In addition, jobs that were once challenging and required highly skilled expertise could become mundane, thanks to automation. There are hints of this happening today. As X-rays and other medical records are digitised and computer algorithms become better at interpreting them, radiologists, for example, find themselves collaborating with machines, acting more as fact checkers than as medical sleuths. “If radiologists start to respond only to what the computer suggests, then they don’t develop their own very sophisticated skills,” says Nicholas Carr, author of The Glass Cage: Automation and Us. “Jobs that used to be very complex, idiosyncratic and interesting start to look more like computer operator jobs, just putting in data and interpreting screen readouts.”
Old dogs, new tricks
Automation, however, does not necessarily spell doom and boredom for entire sectors of the workforce. So long as jobs are available that require some degree of human involvement, there will be room for people to continue to hold them. When Google’s search engine began gaining momentum a decade or so ago, for example, fears abounded that librarians would be rendered obsolete. Instead, openings for librarians actually increased, although new skills were needed to excel at the job. “If it’s possible for a machine to completely replace a human, then yes, I’m superfluous,” Autor says. “But if I’m the person who can now manage that machine, then I become more valuable.”

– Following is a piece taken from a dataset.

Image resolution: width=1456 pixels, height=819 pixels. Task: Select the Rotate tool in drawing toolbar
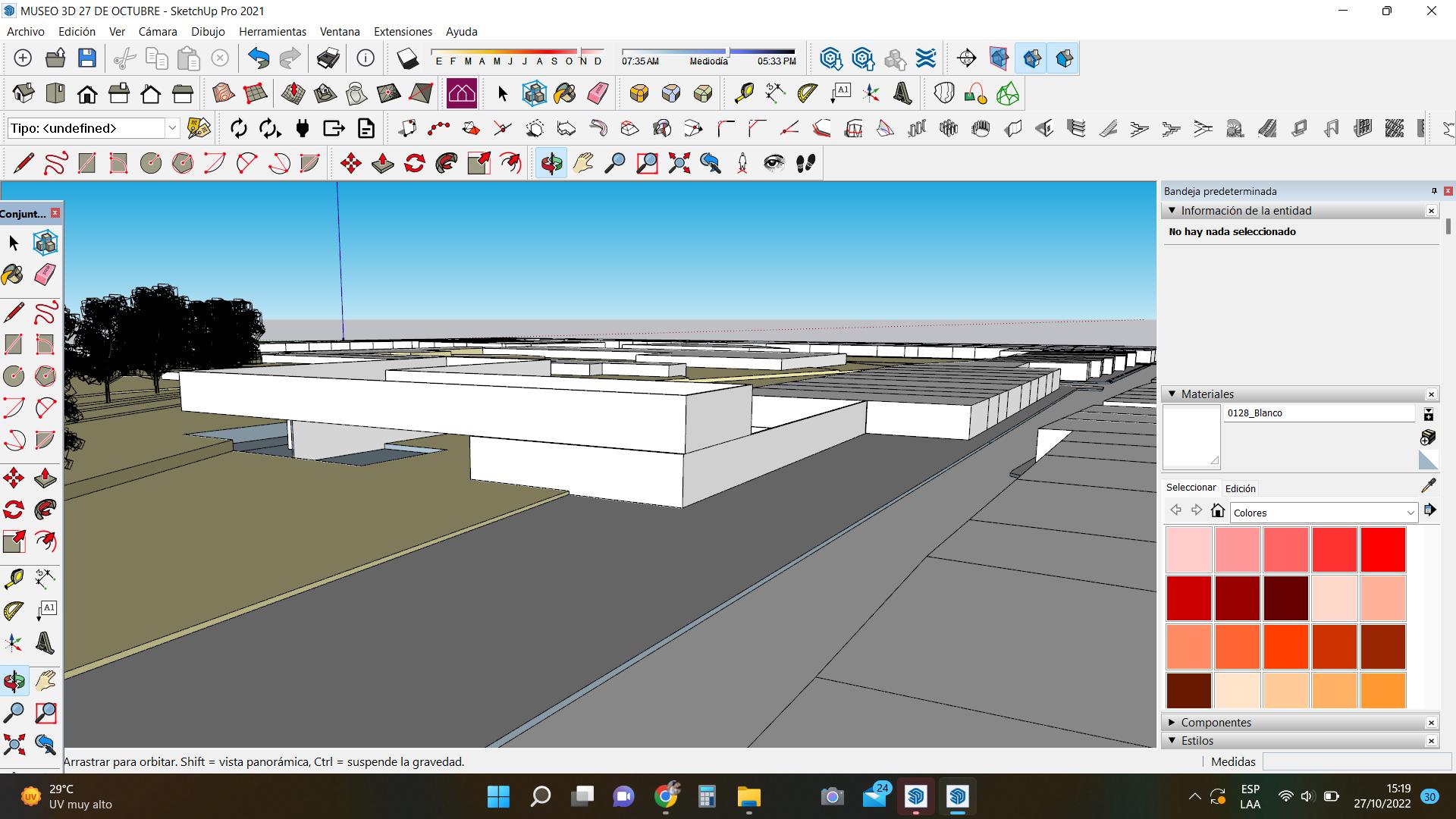point(415,163)
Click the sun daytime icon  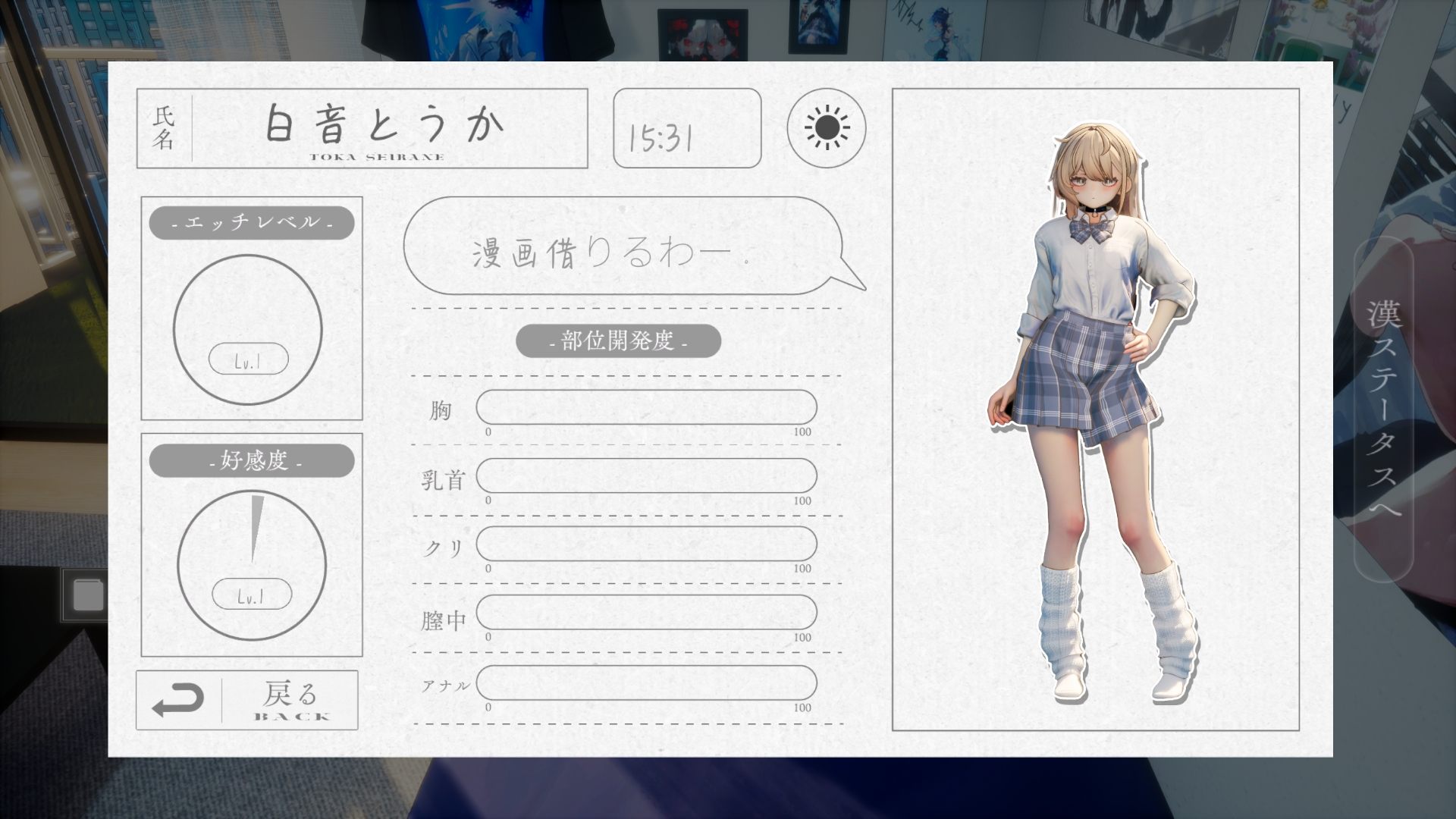(x=827, y=127)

Added to that is the fact that – unless the singularity unexpectedly occurs – machines and software will likely never replace certain jobs. So far, humans are vastly superior at any work that relies on creativity, entrepreneurialism, interpersonal skills and emotional intelligence. Jobs that fall into these categories – including clergymen, nurses, motivational speakers, caretakers, trainers, entertainers and more – will probably fare well in a more automated world.
Similarly, just because something can be automated, Frey says, doesn’t mean it will be. Even if restaurants begin using tablets installed on tables to take orders, and robots to deliver the food and refill beverages, society might not necessarily take to that change. It could turn out that people simply want to be served food – or have their groceries run up, or their taxis driven – by other people, not by machines. This phenomenon is reflected in the recent resurgence of artisans in urban centres around the world, from Brooklyn to London to Berlin to Portland. It turns out that there is a booming market for handcrafted furniture made from salvaged factory beams, hand built headphones, gourmet small-batch foods ranging from marshmallows to mayonnaise – and much more. While these products are valued precisely because automation plays no part in their production, many artisanal companies rely heavily on technology, like the Etsy peer-to-peer e-commerce website, to find a market for their goods.